▸ **Исходный текст**
######

Лукавствующий мир сей не царствует,
но рабствует. Если исключить из него тех,
которые всем его званиям предпочитают
звание христианина, то в нем останутся
одни рабы – рабы честолюбия, рабы злата,
рабы чрева, рабы сладострастия,
и все вместе рабы самолюбия…
А.И. Яковлев. Век Филарета.
Не только раздумья, что в жизни должно что-то измениться, но и особая помощь Божия вдруг четко и ясно указала: в монастырь – в Пюхтицы. Вот тут уже удивление и внутренний вопрос: как – я в монастырь? В женский? С такими талантами? В Печорах мне нравилось, но появилось ощущение, что теперь что-то другое должно быть, поэтому «направление» в женский монастырь было выполнено с решимостью, но и с недоверием: ум сопротивлялся, а сердце было на своем месте. Прошло много лет, прежде чем ум осознал и согласился с тем, что сердце было право, и теперь можно заодно радоваться.
Отречение от мира не выглядело как какая-то трагедия, страшная потеря; наоборот, это был космический взлет в неизведанное пространство, где множество звезд излучали свет и тепло.
Еще во время паломничества в Печоры на Литургии, как-то пришлось всю службу простоять в темном коридоре в очереди на исповедь, и уж стало подкрадываться отчаяние, но в последние минуты батюшка принял, ободрил, и когда в залитом светом паникадил храме я подошла к Причастию, то подумалось: воистину, Бог из такой тьмы вывел нас в такой свет…
Жизнь без Бога хорошо была известна по школьным и студенческим годам. А жизнь с Богом, со стремлением понять, Кто же Он, против Которого так борется мир, лежащий во зле, открывала новое «стояние в правде и истине», где так успокаивался бунтующий человек, находя мудрые ответы на все свои трудные вопросы.

######

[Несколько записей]
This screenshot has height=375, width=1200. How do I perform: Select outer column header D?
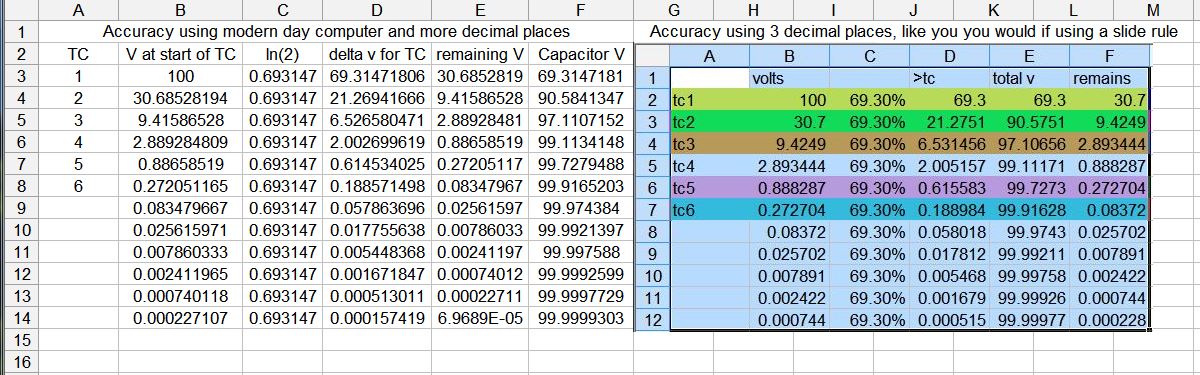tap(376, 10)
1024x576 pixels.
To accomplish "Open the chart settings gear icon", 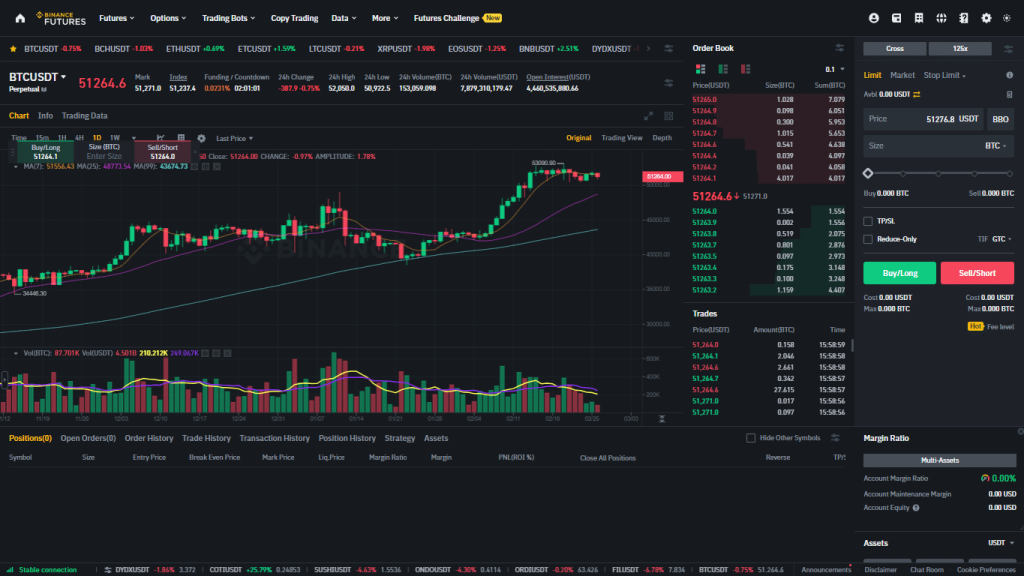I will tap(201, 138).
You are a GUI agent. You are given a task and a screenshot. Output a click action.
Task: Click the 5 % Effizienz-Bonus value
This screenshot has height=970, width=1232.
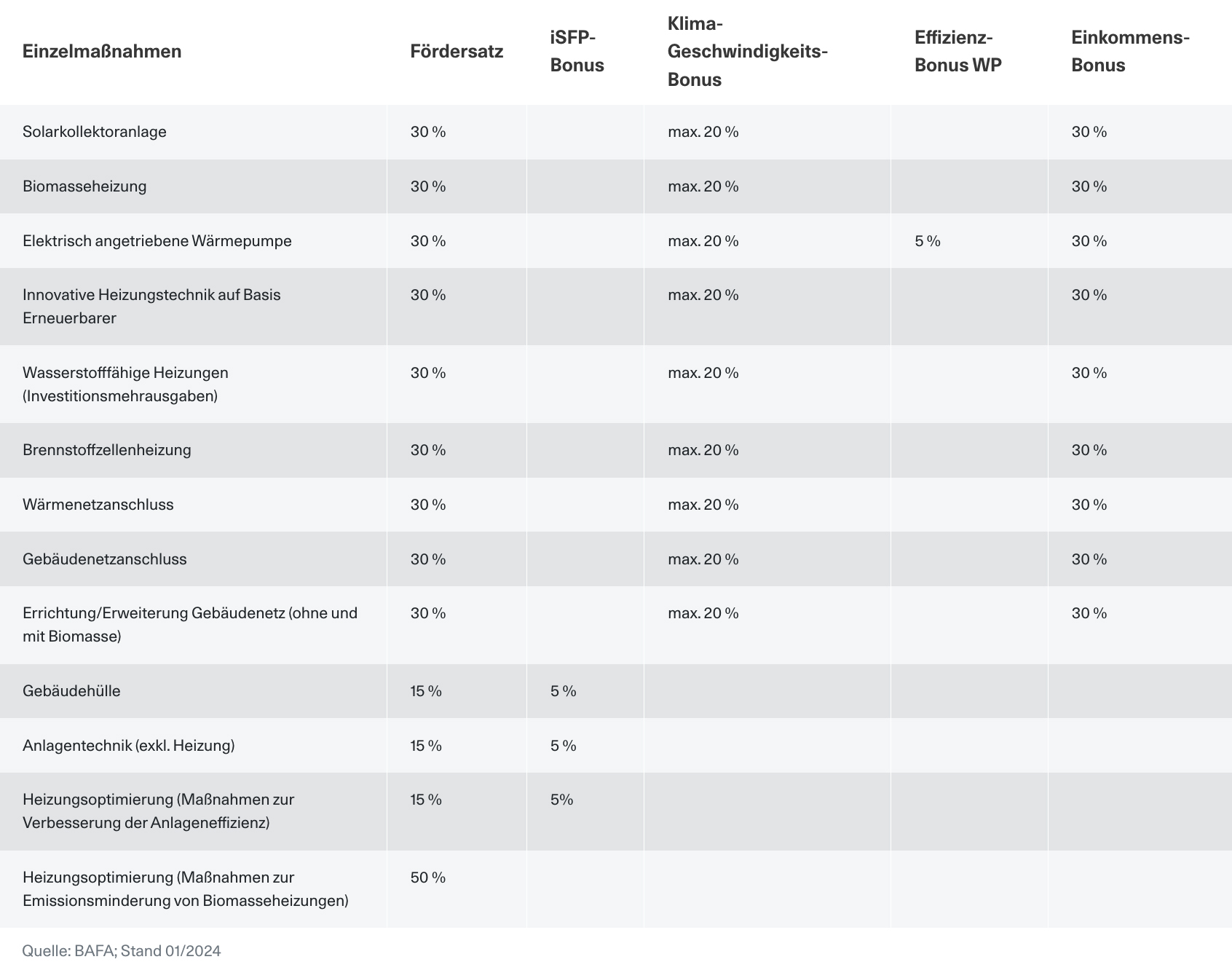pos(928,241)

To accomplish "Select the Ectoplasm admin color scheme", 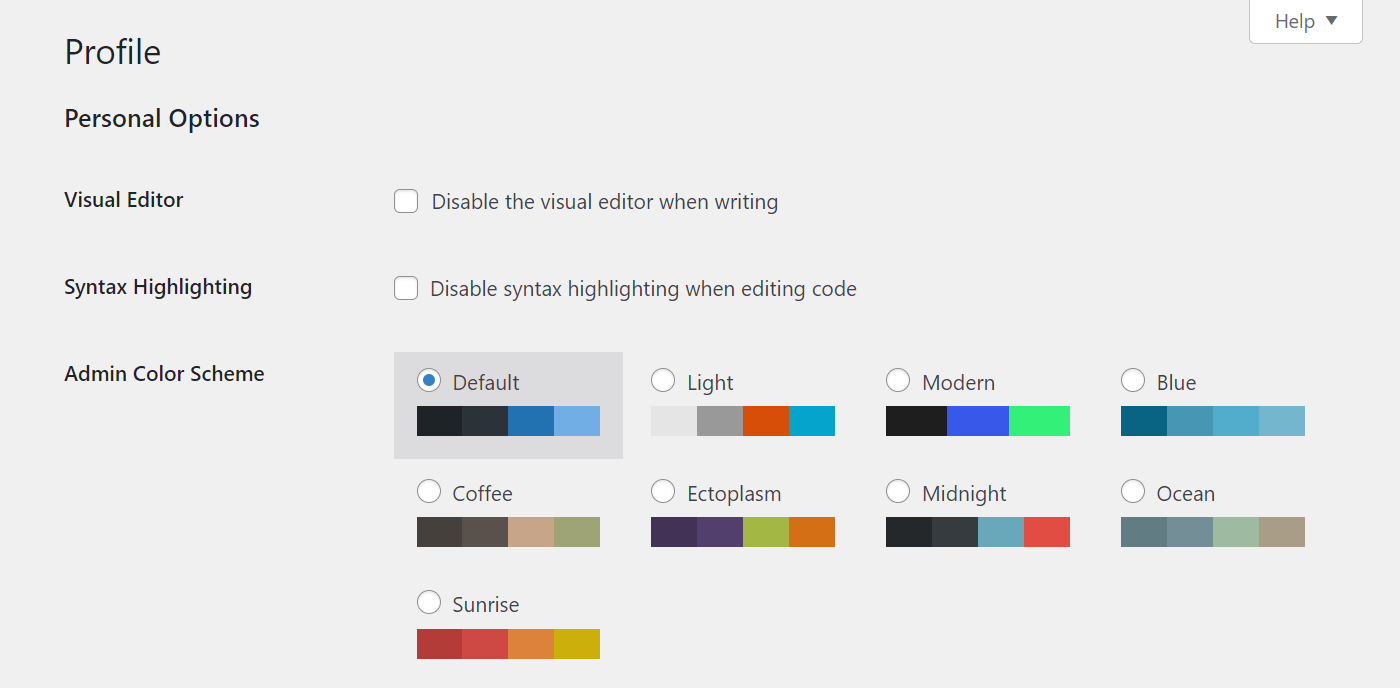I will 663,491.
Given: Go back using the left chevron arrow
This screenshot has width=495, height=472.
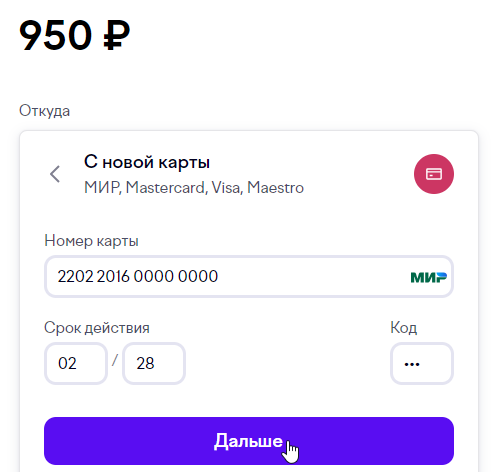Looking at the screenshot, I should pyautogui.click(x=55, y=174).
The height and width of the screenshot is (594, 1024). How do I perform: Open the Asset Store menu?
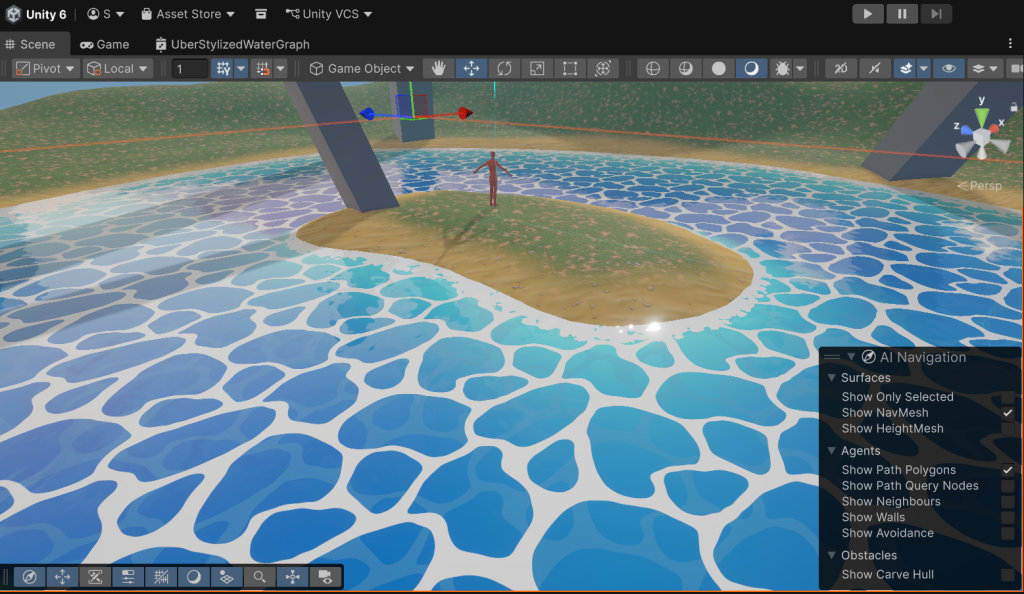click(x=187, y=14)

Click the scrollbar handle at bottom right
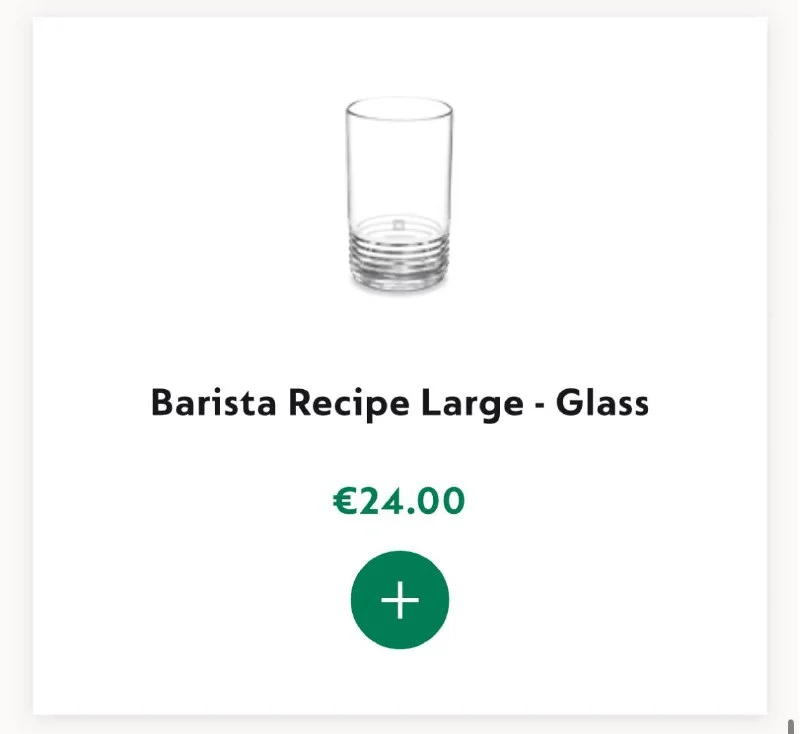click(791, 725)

######

▸ **Задание 1**
Как короче передать абзац исходного текста, начинающийся словами «Не только раздумья»? Перескажите его сжато, сохранив главные факты.
▸ **Задание 2**
Какие строки листинга содержат слово «This»? Выпишите каждую из них целиком.

▸ **Ответ 1**
Кроме раздумий о переменах в жизни, особая помощь Божия ясно указала путь: в монастырь, в Пюхтицы. Это вызвало удивление: почему именно в женский монастырь? В Печорах нравилось, но появилось ощущение, что теперь должно быть что-то другое. Поэтому «направление» было выполнено с решимостью, но и с недоверием: ум сопротивлялся, а сердце было на своем месте. Лишь через много лет ум согласился, что сердце было право.

▸ **Ответ 2**
This screenshot has height=375, width=1200. How do I perform: Select outer column header D?
This screenshot has height=970, width=1232.
This screenshot has width=495, height=472.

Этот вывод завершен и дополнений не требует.